--- begin Exercise material ---
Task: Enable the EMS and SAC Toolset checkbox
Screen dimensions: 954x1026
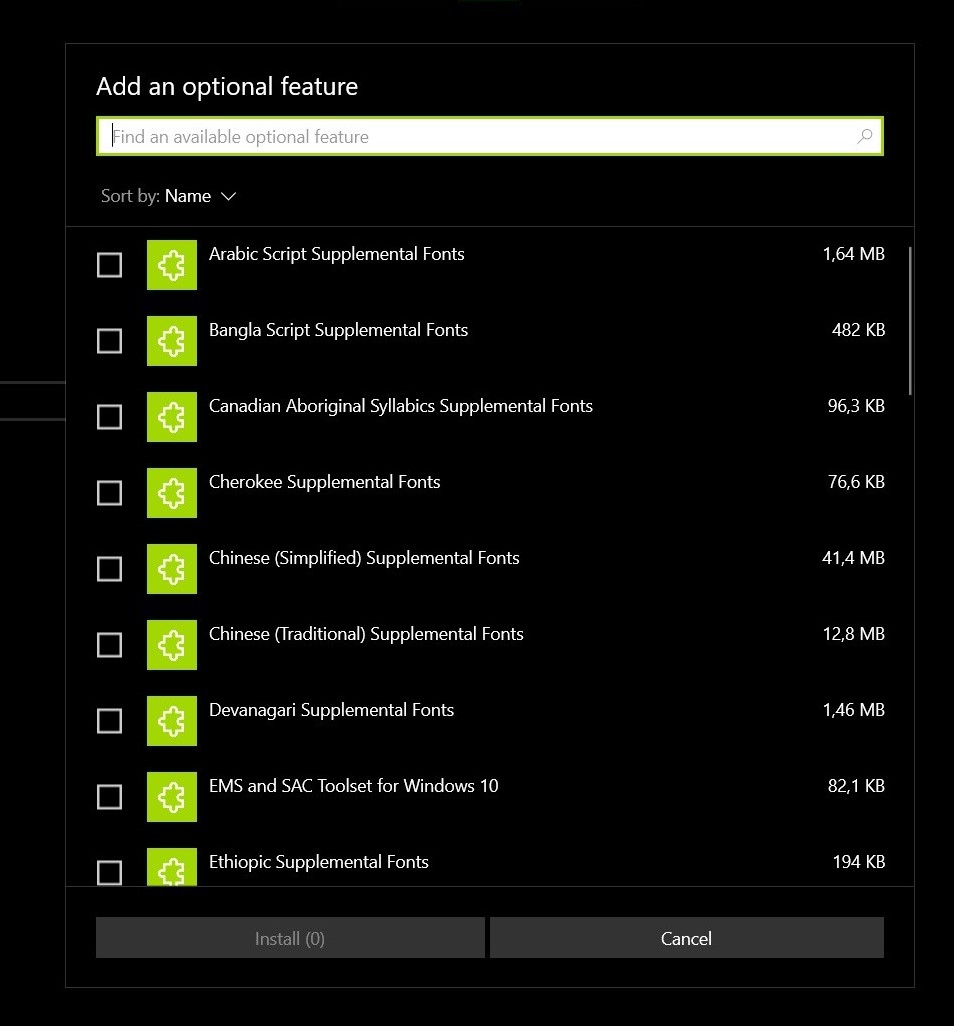Action: pyautogui.click(x=109, y=797)
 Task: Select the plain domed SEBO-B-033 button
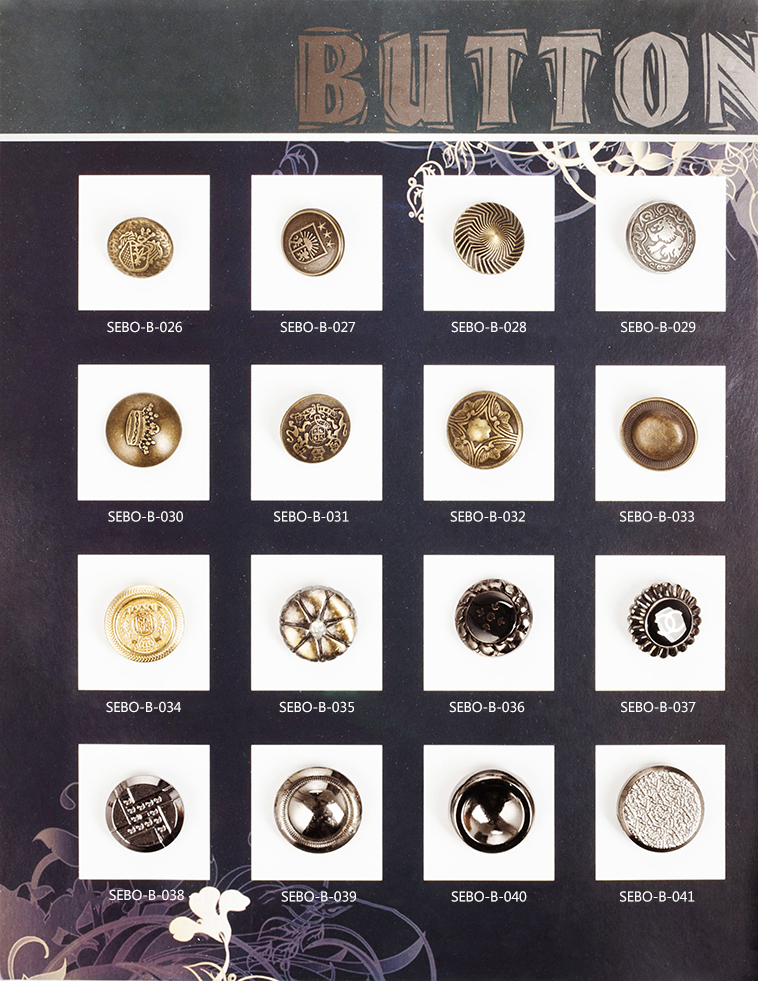659,433
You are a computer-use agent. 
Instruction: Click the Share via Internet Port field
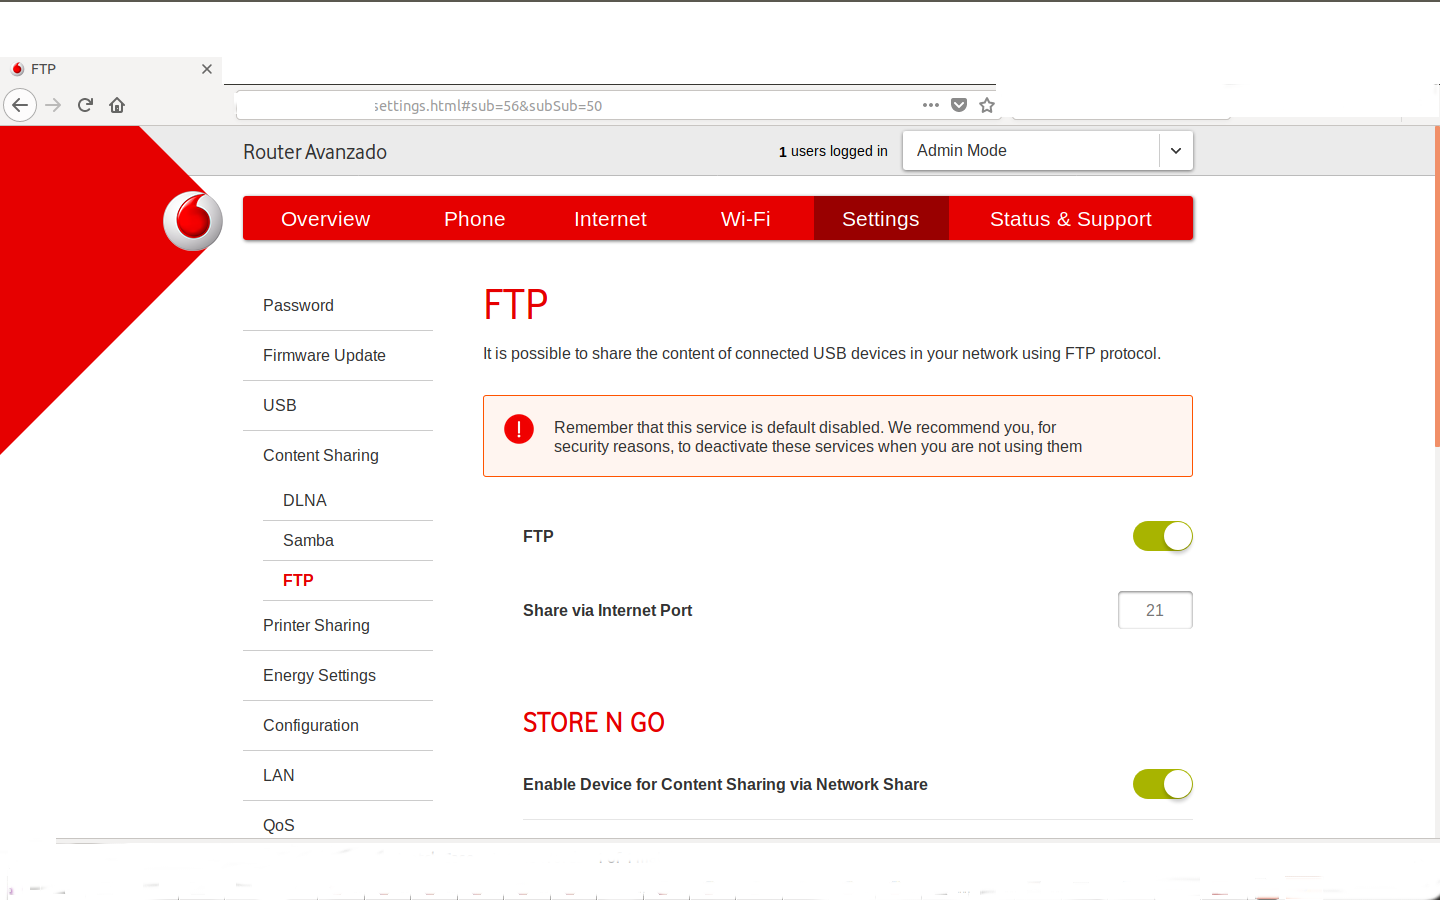[x=1154, y=610]
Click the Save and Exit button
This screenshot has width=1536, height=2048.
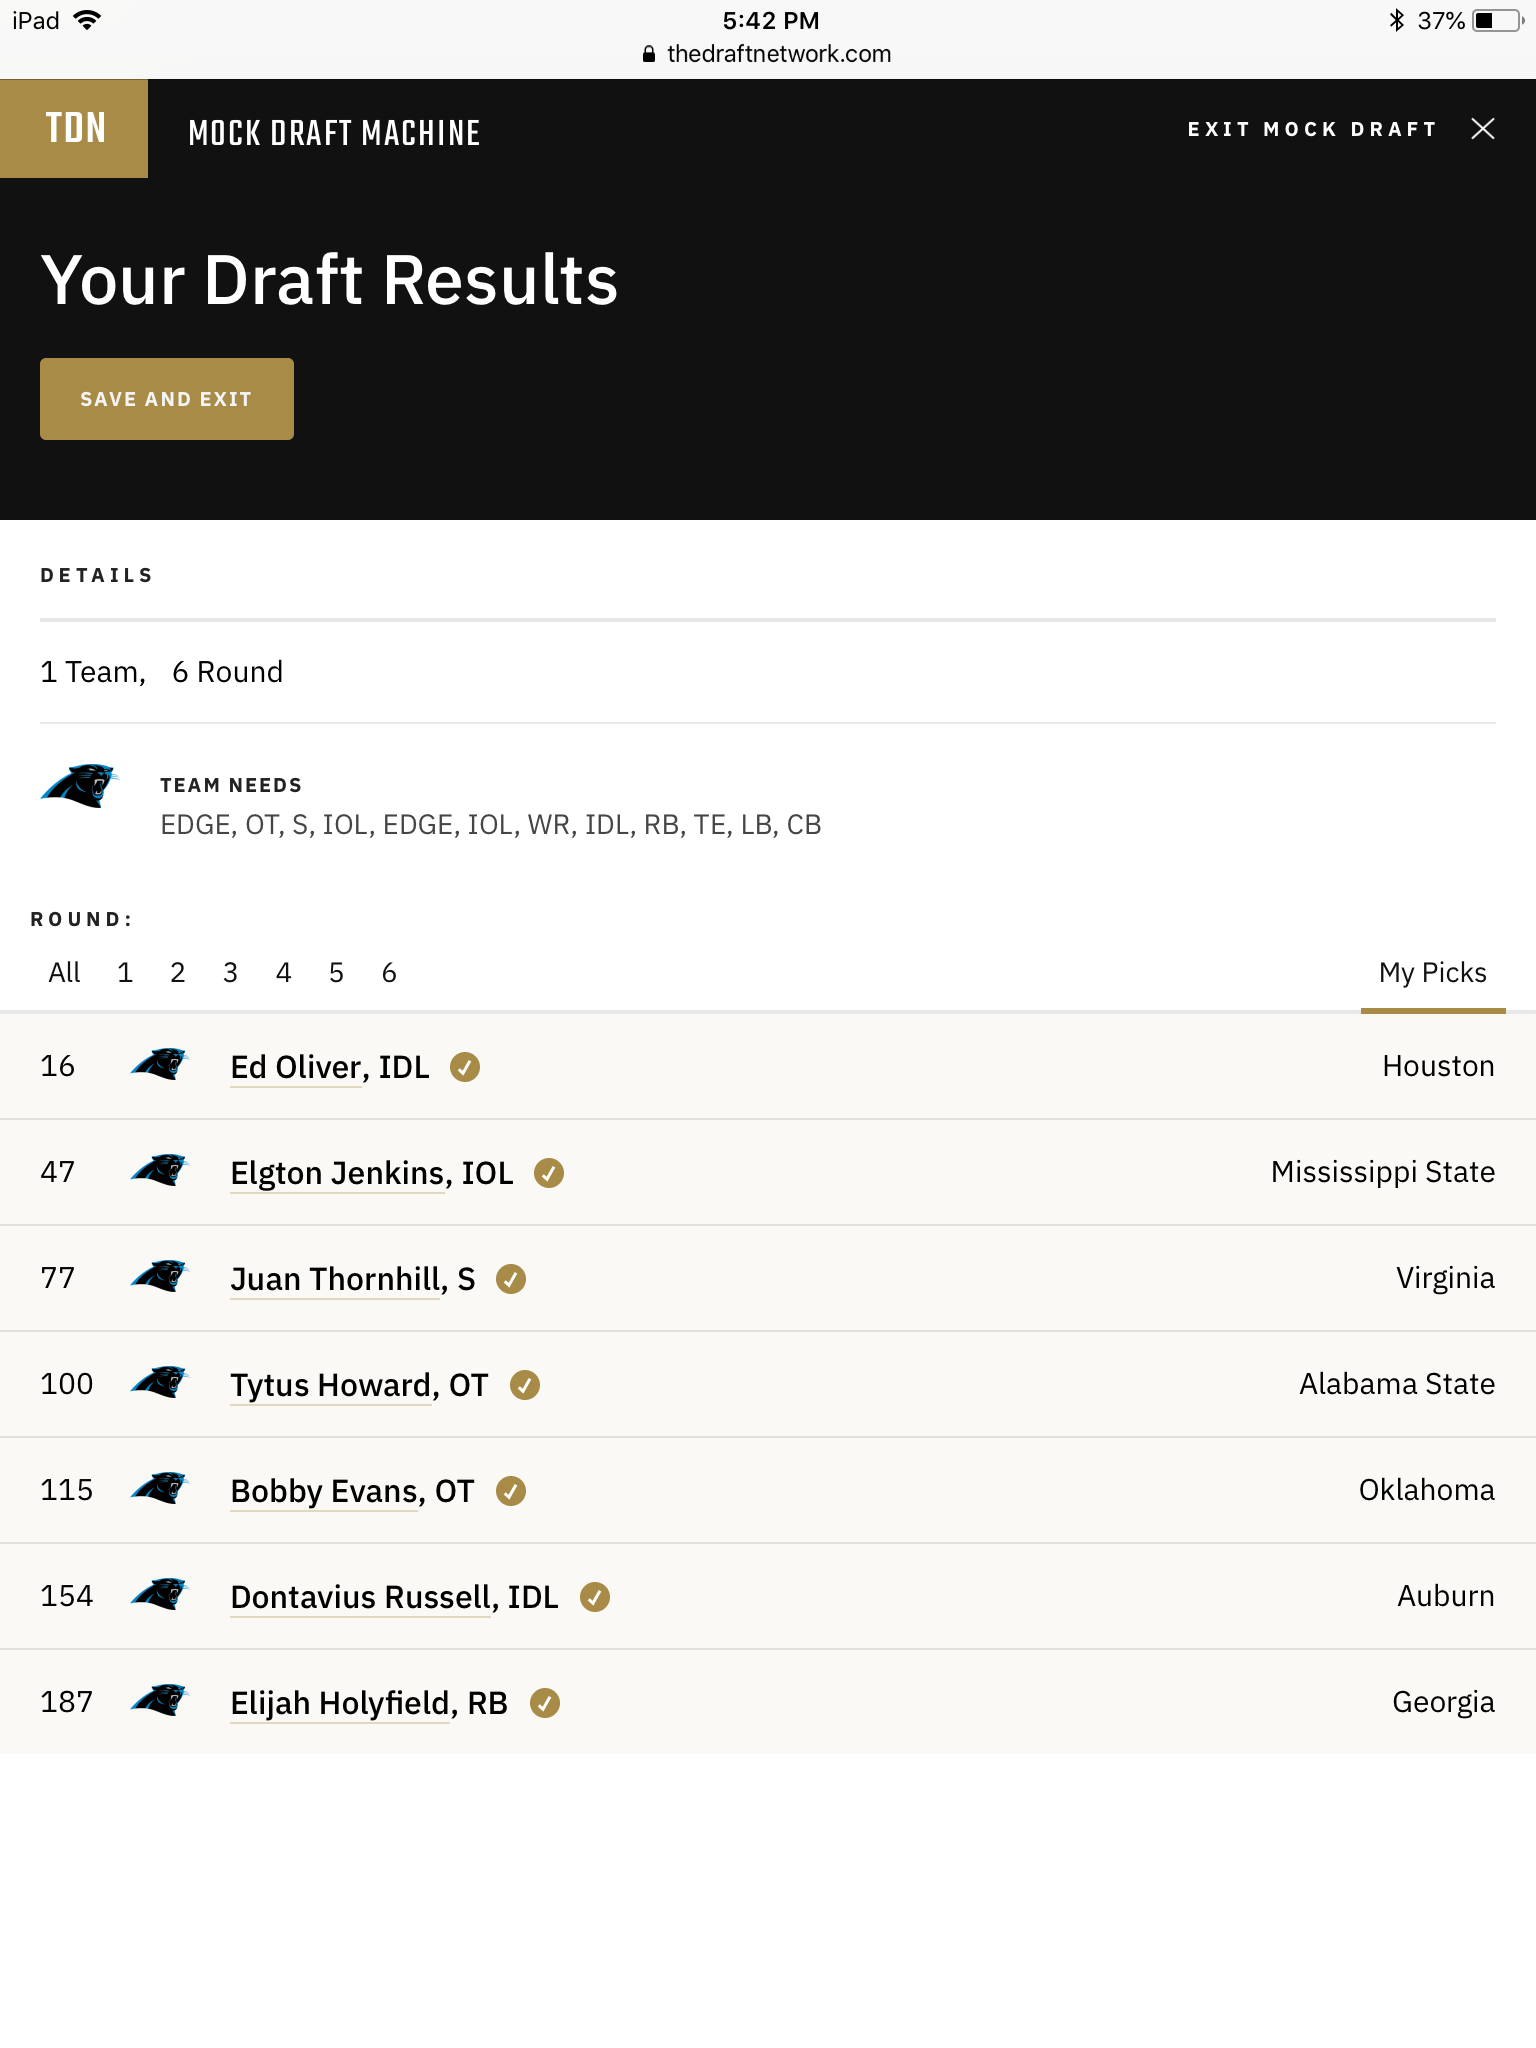click(x=167, y=399)
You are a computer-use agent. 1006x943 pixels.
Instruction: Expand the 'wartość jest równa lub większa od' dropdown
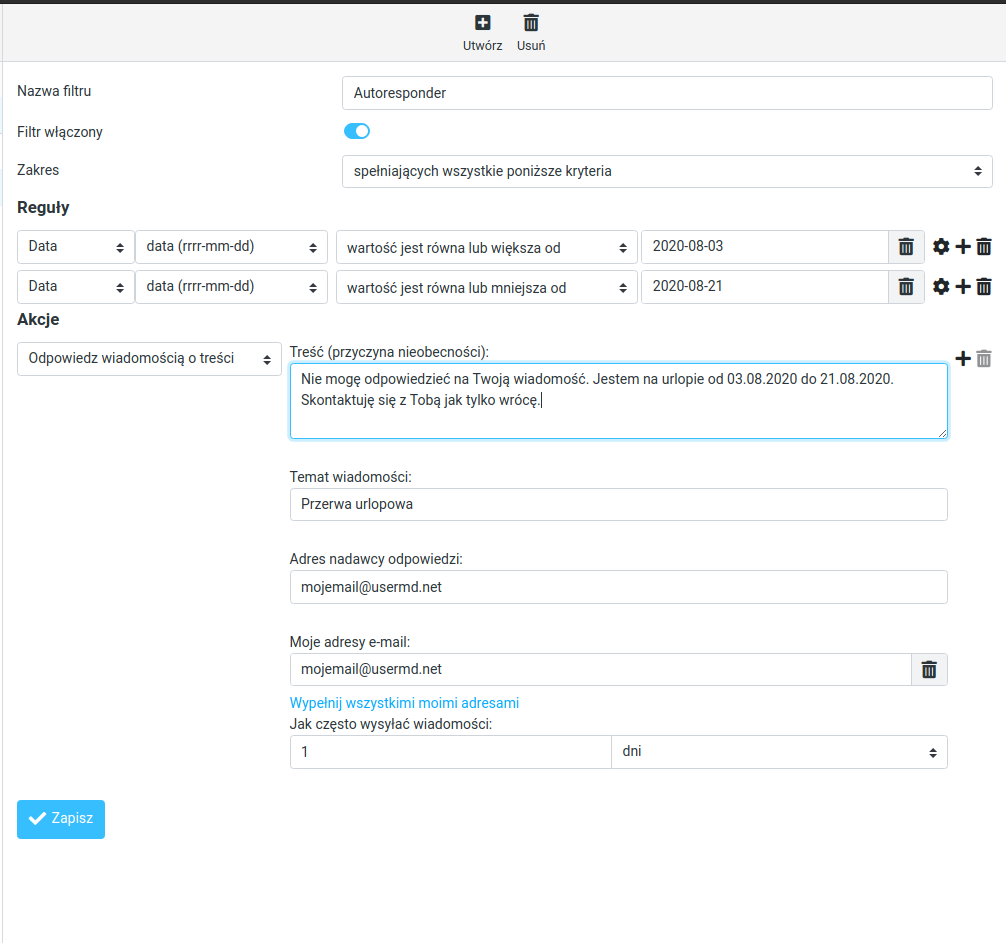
--- end Exercise material ---
What needs to be done —
Substitute "Command" for each "Instruction" in all the rows above and write the rows out again with nothing else changed. Leave the pictures out.

Problem solution —
Task: Enable the EMS and SAC Toolset checkbox
Screen dimensions: 954x1026
Action: pyautogui.click(x=109, y=797)
 Task: Select the plain domed SEBO-B-033 button
659,433
You are a computer-use agent. 
Command: Click the Share via Internet Port field
[x=1154, y=610]
Click the Save and Exit button
This screenshot has width=1536, height=2048.
click(x=167, y=399)
You are a computer-use agent. 1006x943 pixels.
Command: Expand the 'wartość jest równa lub większa od' dropdown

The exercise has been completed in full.